There's something distasteful about this whole need for Barack Obama to assure us that he is, indeed, the best friend Israel could ever have. Jeffrey Goldberg has been beaten up some, but I've enjoyed much of his work. Indeed if you want to see how great reporting can be prescient read this piece, pay close attention to the section of Missouri Dems, Claire McCaskill and Hillary Clinton. But it's amazing how much of Goldberg's Q&A is dedicated to Obama proving that he does believe in Israel's right to exist--as opposed to, I guess, believing Israel deserves to be destroyed in a downpour of hellfire.
But Obama, labors under the burden of being a presumed Hamas agent, and thus twice he has to weigh in on whether "justice is on Israel's side." Given the nature of people, I don't even know what that means. Hell, I bleed red, black and green, but I'd never presume that justice was on black folks' side--at least not as a post-25-year-old. Indeed, these days, I'm much more concerned with getting black folks on justice's side, as the saying goes.
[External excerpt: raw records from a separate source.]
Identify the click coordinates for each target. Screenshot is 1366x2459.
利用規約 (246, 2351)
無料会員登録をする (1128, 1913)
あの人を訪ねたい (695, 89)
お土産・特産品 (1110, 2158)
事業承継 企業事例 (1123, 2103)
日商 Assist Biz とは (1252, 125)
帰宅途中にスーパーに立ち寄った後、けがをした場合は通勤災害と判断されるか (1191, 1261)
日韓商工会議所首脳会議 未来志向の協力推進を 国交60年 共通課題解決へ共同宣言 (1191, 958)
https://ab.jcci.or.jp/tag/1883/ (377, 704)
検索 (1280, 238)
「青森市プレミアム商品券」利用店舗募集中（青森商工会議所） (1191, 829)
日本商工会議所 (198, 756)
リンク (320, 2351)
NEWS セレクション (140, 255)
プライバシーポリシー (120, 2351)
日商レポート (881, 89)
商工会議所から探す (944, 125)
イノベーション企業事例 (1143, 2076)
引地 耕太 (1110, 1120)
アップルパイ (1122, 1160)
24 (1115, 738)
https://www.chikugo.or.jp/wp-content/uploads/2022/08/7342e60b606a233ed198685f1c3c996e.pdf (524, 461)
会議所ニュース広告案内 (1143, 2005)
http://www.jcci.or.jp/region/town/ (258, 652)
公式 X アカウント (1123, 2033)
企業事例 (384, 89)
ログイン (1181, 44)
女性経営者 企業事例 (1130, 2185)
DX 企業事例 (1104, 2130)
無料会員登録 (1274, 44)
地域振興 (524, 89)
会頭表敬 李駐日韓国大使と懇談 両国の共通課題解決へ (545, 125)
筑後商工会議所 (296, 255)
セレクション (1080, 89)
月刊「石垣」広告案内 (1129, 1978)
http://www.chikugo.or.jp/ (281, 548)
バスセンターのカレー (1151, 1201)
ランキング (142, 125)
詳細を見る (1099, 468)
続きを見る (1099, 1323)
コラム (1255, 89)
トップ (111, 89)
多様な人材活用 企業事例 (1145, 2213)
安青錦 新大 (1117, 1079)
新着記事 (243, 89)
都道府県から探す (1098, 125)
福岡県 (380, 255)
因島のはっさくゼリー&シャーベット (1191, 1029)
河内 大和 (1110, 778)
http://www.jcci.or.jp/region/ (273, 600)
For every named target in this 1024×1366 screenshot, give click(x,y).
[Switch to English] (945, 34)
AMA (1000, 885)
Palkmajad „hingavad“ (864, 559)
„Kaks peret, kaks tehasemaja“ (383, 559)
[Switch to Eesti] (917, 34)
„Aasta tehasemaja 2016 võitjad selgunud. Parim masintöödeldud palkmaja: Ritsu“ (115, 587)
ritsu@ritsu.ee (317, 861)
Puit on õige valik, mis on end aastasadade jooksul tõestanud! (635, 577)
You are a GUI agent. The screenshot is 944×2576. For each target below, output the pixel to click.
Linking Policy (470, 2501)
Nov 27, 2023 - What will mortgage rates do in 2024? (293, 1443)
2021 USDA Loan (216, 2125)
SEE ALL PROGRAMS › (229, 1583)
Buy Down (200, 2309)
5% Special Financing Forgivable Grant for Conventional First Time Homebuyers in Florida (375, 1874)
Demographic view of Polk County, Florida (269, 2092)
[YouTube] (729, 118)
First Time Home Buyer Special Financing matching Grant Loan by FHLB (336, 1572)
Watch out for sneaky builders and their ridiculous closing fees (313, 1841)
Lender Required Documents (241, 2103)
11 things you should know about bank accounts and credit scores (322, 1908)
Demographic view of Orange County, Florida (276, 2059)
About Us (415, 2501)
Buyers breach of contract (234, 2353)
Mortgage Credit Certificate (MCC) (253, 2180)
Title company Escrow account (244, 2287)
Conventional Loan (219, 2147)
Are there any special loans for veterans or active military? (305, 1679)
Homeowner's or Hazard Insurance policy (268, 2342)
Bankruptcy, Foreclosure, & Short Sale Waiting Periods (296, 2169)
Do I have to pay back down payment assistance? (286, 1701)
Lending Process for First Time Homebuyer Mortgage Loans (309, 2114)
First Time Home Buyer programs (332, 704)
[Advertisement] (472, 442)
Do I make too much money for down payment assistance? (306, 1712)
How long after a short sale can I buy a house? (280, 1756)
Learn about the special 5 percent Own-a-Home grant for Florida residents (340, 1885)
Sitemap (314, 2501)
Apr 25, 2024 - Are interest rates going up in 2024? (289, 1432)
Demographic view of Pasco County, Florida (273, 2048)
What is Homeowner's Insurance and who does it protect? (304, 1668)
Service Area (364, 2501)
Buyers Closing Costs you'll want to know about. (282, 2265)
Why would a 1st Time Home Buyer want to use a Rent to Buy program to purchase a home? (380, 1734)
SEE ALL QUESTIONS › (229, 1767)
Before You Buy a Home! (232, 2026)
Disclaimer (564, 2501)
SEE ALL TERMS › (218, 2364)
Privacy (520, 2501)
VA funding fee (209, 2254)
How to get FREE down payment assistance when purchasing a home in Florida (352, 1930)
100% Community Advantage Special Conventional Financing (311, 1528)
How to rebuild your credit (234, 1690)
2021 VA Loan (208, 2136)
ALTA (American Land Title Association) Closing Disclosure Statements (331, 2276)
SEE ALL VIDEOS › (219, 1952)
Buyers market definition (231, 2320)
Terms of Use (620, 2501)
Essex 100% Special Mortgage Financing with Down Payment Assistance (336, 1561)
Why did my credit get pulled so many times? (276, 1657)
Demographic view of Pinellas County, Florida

Which leads me to my biggest pet peeve--Obama has repeatedly mourned the loss of a natural affinity between blacks and Jews in this country. As some of you know, I think this idea is mostly hokum. More than any statement on how blacks and Jews have ever existed, the ongoing funeral for the great black-Jewish union shows how New York, the civil rights movement, and the academy can combine to distort reality. I know plenty of lefty black intellectuals who've formed great friendships with lefty Jewish intellectuals, much of it based on the commonalities in historical narrative. That would be a pretty apt description of me and one of my best friends. In other cases those friendships have bloomed into romantic partnerships, and indeed, at times--especially here in New York--it feels like most of the biracial cats you know are black and Jewish.